Girl Scouts meet their match at camp

News-DemocratOctober 20, 2013 

The Girl Scouts talked and laughed while roasting marshmallows and making s'mores. Then it was time to get serious.

Their next activity at Camp Torqua, near Edwardsville, was trying to qualify for the One Match Club.

"It's a hard badge to earn," said Angela Suhre, director of programming for the Girl Scouts of Southern Illinois. "You have to light a fire with one match and keep it going for five minutes."

Outdoor Program Manager Jennifer Randolph demonstrated proper technique for the 10 girls from Highland Troop 936 and Dupo Troop 449.

She positioned three sticks in the shape of an A on bare dirt, then stacked smaller sticks and tiny twigs on top.

"Fire needs oxygen," Jennifer said. "So you want to make sure you're not overcrowding it. And you can't use leaves. That's cheating."

The girls collected their own sticks, made A frames, lit matches and held them under the twigs.

Quiet concentration gave way to squeals and groans, depending on whether flames were flaring up or sputtering out. After about 20 minutes, most girls were ready to give up.

"It didn't work," said Rylie Pugh, 10, of Highland. "I didn't hold onto the match long enough. I thought it would burn my fingers. It was hot."

Then came a breakthrough. Tess Wilson's fire looked like it might last, and Highland troop leader Debbie Workman started the timer.

Whenever the fire waned, Tess blew it back to life. Debbie gave the thumbs up after five minutes.

"Yeah!" said Tess, 11, of Highland, throwing both arms in the air. "Do I get my patch now, Miss Debbie?"

The One Match Club challenge had been added to a regular event called "Archery and S'mores" at Camp Torqua. The girls began by shooting at targets with bows and arrows.

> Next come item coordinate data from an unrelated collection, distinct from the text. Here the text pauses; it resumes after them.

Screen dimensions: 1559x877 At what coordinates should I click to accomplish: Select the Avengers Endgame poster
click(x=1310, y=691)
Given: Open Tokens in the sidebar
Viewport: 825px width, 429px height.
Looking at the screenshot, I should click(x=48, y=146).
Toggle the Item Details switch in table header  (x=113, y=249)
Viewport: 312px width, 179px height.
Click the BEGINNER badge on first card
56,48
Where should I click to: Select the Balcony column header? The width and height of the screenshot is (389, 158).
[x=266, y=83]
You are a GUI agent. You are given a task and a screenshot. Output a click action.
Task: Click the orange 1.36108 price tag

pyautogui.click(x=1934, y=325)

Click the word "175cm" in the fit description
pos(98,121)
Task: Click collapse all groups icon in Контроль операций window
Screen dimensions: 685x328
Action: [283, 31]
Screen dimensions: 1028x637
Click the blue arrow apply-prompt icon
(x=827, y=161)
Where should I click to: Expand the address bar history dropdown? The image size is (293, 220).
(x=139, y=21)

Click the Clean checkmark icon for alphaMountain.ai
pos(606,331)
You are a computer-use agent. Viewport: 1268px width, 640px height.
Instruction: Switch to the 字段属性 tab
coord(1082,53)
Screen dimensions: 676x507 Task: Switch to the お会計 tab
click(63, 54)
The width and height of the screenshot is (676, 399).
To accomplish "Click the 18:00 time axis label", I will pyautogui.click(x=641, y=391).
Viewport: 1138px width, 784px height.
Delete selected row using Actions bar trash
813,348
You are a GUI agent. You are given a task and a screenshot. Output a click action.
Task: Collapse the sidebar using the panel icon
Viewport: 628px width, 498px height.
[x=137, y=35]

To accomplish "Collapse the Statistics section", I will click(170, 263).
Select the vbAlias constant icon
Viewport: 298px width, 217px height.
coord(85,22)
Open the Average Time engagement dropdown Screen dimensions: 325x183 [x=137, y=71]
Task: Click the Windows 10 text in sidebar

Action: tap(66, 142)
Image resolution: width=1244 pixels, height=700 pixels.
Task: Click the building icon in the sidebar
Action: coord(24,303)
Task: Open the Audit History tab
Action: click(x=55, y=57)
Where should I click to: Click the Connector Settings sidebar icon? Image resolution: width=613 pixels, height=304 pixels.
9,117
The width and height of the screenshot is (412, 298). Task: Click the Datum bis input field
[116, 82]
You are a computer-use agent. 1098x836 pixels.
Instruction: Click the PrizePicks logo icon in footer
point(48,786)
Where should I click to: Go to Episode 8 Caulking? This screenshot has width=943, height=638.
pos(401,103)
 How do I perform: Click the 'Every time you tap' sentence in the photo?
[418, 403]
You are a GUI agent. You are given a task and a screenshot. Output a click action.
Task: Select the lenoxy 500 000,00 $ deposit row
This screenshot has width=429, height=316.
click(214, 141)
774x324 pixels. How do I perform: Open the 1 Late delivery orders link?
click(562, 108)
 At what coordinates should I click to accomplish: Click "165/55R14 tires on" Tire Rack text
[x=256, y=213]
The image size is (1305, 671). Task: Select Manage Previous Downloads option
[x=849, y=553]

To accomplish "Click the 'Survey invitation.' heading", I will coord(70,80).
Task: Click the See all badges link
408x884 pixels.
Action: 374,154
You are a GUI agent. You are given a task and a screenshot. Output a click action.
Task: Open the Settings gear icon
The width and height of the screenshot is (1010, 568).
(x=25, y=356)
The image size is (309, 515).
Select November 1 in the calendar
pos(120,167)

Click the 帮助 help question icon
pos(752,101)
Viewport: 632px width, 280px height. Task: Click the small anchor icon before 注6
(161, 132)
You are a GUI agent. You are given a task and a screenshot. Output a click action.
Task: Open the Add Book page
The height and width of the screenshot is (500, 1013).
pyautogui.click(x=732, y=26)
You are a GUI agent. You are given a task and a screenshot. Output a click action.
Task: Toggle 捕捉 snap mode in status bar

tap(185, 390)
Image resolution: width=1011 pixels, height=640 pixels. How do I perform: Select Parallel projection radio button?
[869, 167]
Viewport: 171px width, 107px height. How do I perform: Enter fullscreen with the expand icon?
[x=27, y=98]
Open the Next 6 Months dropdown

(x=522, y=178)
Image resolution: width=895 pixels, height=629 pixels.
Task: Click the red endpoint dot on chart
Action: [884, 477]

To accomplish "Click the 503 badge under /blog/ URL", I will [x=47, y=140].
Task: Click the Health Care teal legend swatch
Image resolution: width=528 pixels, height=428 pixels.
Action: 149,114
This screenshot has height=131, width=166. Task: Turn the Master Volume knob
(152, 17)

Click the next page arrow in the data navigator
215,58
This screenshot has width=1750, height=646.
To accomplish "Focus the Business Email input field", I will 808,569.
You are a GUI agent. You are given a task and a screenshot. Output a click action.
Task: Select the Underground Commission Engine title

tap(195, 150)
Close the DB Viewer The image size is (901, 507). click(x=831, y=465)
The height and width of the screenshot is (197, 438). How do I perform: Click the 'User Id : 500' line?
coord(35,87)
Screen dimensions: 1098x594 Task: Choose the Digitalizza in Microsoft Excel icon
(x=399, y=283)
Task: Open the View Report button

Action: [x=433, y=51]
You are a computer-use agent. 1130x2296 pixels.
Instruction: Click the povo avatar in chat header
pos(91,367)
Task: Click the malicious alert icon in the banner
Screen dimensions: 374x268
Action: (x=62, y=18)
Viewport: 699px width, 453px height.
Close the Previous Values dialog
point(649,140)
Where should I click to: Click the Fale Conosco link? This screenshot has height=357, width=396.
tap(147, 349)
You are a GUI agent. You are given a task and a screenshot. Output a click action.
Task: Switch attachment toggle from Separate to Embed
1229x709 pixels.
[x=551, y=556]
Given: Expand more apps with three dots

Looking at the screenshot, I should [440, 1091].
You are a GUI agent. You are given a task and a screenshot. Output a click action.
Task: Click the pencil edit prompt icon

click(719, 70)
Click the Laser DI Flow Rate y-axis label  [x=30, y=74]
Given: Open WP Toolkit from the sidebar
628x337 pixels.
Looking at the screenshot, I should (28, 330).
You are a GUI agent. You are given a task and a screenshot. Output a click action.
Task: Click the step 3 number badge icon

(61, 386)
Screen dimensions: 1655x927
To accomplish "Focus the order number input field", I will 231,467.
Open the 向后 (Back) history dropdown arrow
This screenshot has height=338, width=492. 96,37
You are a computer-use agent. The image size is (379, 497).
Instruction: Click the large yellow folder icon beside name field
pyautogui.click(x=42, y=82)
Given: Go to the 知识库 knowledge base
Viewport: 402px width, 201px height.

Julia Beil, 10, of Highland, was the only one who hit the target 10 times out of 10 shots, including one bull's-eye.

"I'm really happy," she said, noting it was only her third try at archery. "It's awesome. I've never done it before."

Next came s'more-making around a campfire, one of the more familiar Girl Scout activities.

"The only part I don't like is that the smoke blows into your face," said Amanda Penberthy, 10, of Highland.

Jennifer passed out the three s'mores ingredients: marshmallows, graham crackers and Hershey chocolate bars, along with roasting sticks.

Trenity Daugherty's method involved patiently waiting until her marshmallows turned golden brown, then quickly thrusting them into flames for a blackened finish.

"It's the best s'more I've ever made," said Trenity, 10, of Hecker, after taking a bite.